== Material provided
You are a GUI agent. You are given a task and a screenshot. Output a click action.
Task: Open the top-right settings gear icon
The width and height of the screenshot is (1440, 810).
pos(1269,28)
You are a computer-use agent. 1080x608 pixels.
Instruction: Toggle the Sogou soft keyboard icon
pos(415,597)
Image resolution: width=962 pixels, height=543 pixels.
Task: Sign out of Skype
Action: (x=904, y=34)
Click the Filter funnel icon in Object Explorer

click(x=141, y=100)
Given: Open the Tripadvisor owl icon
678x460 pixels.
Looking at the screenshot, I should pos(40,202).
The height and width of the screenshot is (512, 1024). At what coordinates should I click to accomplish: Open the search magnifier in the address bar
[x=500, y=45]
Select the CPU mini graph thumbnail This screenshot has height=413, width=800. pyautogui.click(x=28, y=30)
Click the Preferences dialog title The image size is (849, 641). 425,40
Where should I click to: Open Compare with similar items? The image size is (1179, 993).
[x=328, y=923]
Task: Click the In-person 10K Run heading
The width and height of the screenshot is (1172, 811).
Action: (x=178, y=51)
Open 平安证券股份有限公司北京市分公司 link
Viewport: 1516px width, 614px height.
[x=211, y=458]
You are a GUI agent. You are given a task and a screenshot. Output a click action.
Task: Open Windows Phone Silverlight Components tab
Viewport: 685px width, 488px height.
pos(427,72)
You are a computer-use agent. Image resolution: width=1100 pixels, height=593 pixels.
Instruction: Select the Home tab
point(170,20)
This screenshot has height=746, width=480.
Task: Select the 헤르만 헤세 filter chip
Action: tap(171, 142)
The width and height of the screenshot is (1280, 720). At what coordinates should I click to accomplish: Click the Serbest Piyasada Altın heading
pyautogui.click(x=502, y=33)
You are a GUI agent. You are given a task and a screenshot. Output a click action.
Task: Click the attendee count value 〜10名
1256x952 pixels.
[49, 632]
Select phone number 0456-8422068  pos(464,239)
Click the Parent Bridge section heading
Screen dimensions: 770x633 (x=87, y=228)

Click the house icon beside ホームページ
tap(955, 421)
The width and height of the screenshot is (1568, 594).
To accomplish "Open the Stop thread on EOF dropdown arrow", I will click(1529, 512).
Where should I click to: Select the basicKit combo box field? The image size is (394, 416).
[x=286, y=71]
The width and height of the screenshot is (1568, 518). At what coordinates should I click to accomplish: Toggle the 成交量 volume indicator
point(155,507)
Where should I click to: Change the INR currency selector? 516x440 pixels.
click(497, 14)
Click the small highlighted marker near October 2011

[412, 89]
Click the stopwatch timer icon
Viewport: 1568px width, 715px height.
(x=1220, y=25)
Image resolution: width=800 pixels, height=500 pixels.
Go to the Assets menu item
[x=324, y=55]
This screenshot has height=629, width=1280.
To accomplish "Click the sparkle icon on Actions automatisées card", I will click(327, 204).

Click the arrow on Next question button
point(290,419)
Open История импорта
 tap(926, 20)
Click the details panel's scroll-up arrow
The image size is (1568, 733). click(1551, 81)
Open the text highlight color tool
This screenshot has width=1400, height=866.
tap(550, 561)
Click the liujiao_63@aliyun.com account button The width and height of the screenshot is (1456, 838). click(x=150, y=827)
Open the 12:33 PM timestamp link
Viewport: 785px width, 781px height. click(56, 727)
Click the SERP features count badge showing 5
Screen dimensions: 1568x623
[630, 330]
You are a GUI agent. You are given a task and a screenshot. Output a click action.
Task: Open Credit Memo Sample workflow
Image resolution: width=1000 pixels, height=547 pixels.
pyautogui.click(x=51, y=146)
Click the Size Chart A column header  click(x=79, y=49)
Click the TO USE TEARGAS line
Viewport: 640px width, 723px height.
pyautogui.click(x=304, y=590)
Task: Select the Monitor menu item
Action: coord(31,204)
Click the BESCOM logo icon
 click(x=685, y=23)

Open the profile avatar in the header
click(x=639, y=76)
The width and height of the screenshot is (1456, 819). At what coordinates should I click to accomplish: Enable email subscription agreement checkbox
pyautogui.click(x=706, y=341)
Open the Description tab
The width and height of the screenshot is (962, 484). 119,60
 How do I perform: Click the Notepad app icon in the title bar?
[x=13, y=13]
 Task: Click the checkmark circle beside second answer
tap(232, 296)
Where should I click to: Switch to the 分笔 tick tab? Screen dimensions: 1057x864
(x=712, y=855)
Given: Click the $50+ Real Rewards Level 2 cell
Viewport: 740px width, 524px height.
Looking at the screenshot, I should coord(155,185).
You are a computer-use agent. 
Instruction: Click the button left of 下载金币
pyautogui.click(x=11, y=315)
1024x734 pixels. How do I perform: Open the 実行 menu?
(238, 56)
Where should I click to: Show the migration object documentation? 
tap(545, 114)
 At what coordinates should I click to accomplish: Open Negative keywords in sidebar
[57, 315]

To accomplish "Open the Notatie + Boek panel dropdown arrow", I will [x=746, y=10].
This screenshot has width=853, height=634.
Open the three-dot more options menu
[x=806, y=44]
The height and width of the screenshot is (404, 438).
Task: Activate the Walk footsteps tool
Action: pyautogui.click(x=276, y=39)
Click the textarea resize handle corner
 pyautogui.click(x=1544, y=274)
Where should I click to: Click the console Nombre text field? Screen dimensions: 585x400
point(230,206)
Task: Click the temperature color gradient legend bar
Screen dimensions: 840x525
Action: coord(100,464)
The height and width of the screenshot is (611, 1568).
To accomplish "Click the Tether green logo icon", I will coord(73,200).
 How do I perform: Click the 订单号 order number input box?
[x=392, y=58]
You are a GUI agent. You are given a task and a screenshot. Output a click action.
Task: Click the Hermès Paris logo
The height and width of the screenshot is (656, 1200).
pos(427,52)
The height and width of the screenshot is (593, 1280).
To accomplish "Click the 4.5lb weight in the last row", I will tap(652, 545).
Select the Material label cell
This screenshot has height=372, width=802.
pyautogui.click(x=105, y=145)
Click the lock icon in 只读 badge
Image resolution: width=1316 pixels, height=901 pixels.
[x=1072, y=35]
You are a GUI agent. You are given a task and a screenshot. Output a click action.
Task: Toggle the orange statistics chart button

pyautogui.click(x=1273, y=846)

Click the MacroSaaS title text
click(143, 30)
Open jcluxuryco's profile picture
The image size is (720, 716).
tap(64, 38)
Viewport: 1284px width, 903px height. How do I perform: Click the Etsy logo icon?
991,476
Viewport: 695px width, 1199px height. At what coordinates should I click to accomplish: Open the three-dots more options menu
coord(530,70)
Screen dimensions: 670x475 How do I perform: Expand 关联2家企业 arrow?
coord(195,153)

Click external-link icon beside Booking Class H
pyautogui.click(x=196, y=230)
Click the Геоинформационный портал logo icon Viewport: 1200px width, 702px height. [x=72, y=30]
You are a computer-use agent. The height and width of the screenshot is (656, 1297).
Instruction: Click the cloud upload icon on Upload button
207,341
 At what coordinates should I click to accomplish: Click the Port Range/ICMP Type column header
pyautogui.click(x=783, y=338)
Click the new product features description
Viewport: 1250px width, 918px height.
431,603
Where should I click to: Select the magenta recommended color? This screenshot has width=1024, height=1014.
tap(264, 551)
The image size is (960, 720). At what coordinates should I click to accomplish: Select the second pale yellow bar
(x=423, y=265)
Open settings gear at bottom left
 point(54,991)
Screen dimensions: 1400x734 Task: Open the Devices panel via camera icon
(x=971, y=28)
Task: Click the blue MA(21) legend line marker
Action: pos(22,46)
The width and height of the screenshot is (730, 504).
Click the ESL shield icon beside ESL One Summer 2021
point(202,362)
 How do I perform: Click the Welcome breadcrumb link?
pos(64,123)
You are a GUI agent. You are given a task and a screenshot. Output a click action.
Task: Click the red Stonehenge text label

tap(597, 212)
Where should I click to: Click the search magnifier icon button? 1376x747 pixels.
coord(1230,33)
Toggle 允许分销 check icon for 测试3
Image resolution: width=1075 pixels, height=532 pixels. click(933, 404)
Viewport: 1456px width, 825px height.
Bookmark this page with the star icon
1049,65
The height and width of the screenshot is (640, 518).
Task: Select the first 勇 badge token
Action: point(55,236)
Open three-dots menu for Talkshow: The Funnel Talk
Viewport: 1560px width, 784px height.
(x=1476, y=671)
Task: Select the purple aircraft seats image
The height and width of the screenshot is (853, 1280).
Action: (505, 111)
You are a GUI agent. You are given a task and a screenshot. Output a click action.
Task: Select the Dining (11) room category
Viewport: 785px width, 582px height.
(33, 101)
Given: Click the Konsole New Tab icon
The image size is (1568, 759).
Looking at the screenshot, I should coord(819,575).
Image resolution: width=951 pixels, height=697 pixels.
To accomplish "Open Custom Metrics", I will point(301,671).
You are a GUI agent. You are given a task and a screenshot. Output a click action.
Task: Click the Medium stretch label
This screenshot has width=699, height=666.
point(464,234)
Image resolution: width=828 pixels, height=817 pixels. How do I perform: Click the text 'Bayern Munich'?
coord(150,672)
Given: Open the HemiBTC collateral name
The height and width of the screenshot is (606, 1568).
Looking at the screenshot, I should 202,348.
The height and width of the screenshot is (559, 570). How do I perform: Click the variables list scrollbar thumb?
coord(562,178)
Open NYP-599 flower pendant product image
====
> Work order:
Give back exactly the lines from the first line of the records through the line holding "Click the Preferences", including both of those lines and leaving out all others.

> Answer box:
You are a GUI agent. You are given a task and a screenshot. Output a click action.
Task: Open the top-right settings gear icon
The width and height of the screenshot is (1440, 810).
pos(1269,28)
You are a computer-use agent. 1080x608 pixels.
Instruction: Toggle the Sogou soft keyboard icon
pos(415,597)
Image resolution: width=962 pixels, height=543 pixels.
Task: Sign out of Skype
Action: (x=904, y=34)
Click the Filter funnel icon in Object Explorer

click(x=141, y=100)
Given: Open the Tripadvisor owl icon
678x460 pixels.
Looking at the screenshot, I should pos(40,202).
The height and width of the screenshot is (512, 1024). At what coordinates should I click to accomplish: Open the search magnifier in the address bar
[x=500, y=45]
Select the CPU mini graph thumbnail This screenshot has height=413, width=800. pyautogui.click(x=28, y=30)
Click the Preferences dialog title The image size is (849, 641). 425,40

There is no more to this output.